====== Supplied passage ======

Academic Editor: Gregor Wolbring

Abstract:

This paper explores the agricultural landscapes of the Ebro Lands (Catalonia, Spain) through the framework of ethical mapping in anthropology, which connects moral reasoning, embodied values, and ecological relations. This study aims to understand how ethical considerations, market dynamics, and ecological care intersect in shaping agricultural practices and the wellbeing of rural communities. It seeks to empirically trace how ethics operates within multispecies and socio-ecological contexts.
The research adopts a mixed-methods approach, combining ethnographic fieldwork, in-depth interviews with farmers, agronomists, and cooperatives, and survey data collected across the region. This integration of qualitative and quantitative sources allows for a nuanced understanding of how decisions concerning pesticide use, biopesticide innovation, or the preservation of ancient olive groves are negotiated across social, ecological, and institutional scales.

======

Given instruction A: Reproduce word for word the lines of the records from the line containing "Task: Select the PREPARATION heading" through the final line of the records, with both ends included.
Given instruction B: Resume the abstract on the agricultural landscapes of the Ebro Lands after its last sentence.

====== Working data ======

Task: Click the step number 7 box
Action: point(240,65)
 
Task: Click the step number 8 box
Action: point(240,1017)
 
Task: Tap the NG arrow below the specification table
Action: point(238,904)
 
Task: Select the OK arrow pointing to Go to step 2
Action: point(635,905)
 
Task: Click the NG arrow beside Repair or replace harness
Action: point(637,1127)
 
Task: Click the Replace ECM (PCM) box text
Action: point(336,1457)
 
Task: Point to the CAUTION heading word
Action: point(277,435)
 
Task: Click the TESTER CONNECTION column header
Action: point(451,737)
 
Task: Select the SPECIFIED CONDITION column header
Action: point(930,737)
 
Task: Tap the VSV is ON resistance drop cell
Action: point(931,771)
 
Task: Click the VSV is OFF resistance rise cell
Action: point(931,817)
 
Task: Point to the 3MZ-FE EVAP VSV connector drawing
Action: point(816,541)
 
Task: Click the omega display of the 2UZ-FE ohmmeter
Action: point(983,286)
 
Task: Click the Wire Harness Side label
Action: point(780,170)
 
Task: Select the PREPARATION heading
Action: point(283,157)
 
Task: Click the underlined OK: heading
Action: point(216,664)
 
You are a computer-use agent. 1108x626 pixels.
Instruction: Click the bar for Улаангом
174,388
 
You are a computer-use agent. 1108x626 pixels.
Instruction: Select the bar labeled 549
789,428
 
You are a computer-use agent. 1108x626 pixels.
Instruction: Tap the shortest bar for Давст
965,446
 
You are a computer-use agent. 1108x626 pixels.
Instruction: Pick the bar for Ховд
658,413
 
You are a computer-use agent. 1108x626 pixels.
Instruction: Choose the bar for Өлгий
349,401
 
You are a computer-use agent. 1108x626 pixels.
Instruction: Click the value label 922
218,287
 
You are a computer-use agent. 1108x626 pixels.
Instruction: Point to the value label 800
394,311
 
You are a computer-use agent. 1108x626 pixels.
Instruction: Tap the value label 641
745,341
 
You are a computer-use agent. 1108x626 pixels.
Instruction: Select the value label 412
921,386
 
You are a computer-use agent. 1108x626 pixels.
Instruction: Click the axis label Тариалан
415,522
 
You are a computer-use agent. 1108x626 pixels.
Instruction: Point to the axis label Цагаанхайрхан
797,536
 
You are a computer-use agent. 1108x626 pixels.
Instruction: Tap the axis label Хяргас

======

Output A:
Task: Select the PREPARATION heading
Action: point(283,157)
 
Task: Click the underlined OK: heading
Action: point(216,664)
 
You are a computer-use agent. 1108x626 pixels.
Instruction: Click the bar for Улаангом
174,388
 
You are a computer-use agent. 1108x626 pixels.
Instruction: Select the bar labeled 549
789,428
 
You are a computer-use agent. 1108x626 pixels.
Instruction: Tap the shortest bar for Давст
965,446
 
You are a computer-use agent. 1108x626 pixels.
Instruction: Pick the bar for Ховд
658,413
 
You are a computer-use agent. 1108x626 pixels.
Instruction: Choose the bar for Өлгий
349,401
 
You are a computer-use agent. 1108x626 pixels.
Instruction: Click the value label 922
218,287
 
You are a computer-use agent. 1108x626 pixels.
Instruction: Point to the value label 800
394,311
 
You are a computer-use agent. 1108x626 pixels.
Instruction: Tap the value label 641
745,341
 
You are a computer-use agent. 1108x626 pixels.
Instruction: Select the value label 412
921,386
 
You are a computer-use agent. 1108x626 pixels.
Instruction: Click the axis label Тариалан
415,522
 
You are a computer-use agent. 1108x626 pixels.
Instruction: Point to the axis label Цагаанхайрхан
797,536
 
You are a computer-use agent. 1108x626 pixels.
Instruction: Tap the axis label Хяргас

Output B:
Findings show that agricultural choices are not merely technical or economic but also ethical gestures shaping both environmental and human wellbeing. Elder farmers associate moral value with continuity and discipline, while younger generations prioritize biodiversity and ecological care. Migrant workers, essential yet marginalized, reveal how inequalities affect collective health. Cooperatives and local institutions navigate between solidarity and market logics, mediating tensions that reverberate throughout the agroecosystem.
These dynamics generate what we conceptualize as a “perspectival carousel,” in which subjectivities, moral economies, and health practices continuously shift, collide, and realign. By mapping these ethical entanglements, this study highlights the interdependence of ecological, human, and social dimensions in imagining just and sustainable rural futures.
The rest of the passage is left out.